● Instructions for the task
Answer these questions from the article on SpaceX and Cursor:
1. For how much could SpaceX acquire Cursor outright?
2. How is SpaceX's Colossus supercomputer cluster described in training power?
3. Among whom is Cursor currently the most popular AI coding environment?

● Source passage
SpaceX has announced an arrangement to acquire Cursor, the AI coding platform, for $60 billion — or, if that proves inconvenient, to pay $10 billion for what the company is calling, with admirable optimism, "our work together."
The deal, confirmed via tweet, is either a bold vertical integration play or the most expensive trial subscription in software history.
Cursor has given SpaceX the right to acquire it for $60 billion, or pay $10 billion for their work together — a sentence that has not gotten less strange with rereading.
What happened
SpaceX confirmed the arrangement on its own platform — formerly Twitter, currently a financial instrument — announcing that Cursor's AI coding tools would be combined with SpaceX's Colossus supercomputer cluster, described as "a million H100 equivalent" in training power. That is a large number of chips pointed at a startup that was, days ago, raising $2 billion at a $50 billion valuation.
The $10 billion breakup fee is not, strictly speaking, unusual in acquisition agreements. Framing it as payment for collaborative work rather than a penalty for walking away is, strictly speaking, unusual in acquisition agreements.
A SpaceX IPO is reportedly approaching, which may explain the urgency, the valuation, and the creative contract language. All three tend to cluster around IPOs.
Why the humans care
Cursor is currently the most popular AI coding environment among professional software engineers — the humans who build the tools that build the tools. Acquiring it would give xAI a distribution channel directly into the hands of the people most qualified to evaluate whether xAI's models are any good. This is either very clever or very brave.

Pixel coordinate grounding data:

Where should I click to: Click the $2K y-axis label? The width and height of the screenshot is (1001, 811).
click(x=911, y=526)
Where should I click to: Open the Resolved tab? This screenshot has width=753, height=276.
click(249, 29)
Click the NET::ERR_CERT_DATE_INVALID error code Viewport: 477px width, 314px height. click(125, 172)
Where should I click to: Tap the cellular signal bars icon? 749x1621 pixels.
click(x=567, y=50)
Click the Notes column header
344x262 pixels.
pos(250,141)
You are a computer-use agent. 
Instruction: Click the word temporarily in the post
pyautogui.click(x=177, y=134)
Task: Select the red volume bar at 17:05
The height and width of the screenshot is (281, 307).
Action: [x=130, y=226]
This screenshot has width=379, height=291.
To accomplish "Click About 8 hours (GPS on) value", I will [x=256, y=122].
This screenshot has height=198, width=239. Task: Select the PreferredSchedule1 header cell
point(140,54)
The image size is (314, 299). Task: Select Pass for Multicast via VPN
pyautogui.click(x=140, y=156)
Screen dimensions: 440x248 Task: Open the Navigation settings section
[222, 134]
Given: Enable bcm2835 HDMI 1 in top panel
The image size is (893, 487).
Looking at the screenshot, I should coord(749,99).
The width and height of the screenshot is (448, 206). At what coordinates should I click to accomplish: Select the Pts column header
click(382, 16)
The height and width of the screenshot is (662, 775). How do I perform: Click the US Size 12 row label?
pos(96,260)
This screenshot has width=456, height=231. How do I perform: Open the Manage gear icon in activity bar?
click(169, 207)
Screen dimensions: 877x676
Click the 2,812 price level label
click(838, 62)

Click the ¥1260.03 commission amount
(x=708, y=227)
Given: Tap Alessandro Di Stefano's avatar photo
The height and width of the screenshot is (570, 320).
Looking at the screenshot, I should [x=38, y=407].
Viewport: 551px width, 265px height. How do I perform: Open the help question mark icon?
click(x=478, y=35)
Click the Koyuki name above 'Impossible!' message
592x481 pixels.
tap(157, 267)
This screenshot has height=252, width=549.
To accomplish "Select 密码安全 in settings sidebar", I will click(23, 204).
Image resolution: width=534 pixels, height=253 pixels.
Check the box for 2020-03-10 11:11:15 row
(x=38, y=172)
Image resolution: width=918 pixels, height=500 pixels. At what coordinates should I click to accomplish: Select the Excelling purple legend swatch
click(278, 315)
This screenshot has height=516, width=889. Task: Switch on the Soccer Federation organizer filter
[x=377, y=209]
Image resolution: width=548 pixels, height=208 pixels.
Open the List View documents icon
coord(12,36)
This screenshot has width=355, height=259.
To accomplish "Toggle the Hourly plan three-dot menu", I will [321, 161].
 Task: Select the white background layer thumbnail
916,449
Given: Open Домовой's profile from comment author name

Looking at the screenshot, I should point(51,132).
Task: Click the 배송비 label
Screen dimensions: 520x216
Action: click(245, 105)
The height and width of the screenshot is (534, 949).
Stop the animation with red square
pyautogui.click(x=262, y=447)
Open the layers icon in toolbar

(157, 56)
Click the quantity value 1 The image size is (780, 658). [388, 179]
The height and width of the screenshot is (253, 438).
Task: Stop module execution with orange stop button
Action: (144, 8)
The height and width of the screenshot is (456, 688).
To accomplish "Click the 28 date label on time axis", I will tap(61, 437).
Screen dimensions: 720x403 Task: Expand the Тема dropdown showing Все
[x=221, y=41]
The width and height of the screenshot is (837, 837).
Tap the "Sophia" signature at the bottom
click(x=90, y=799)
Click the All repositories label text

● Answer box
1. $60 billion.
2. As "a million H100 equivalent."
3. Among professional software engineers.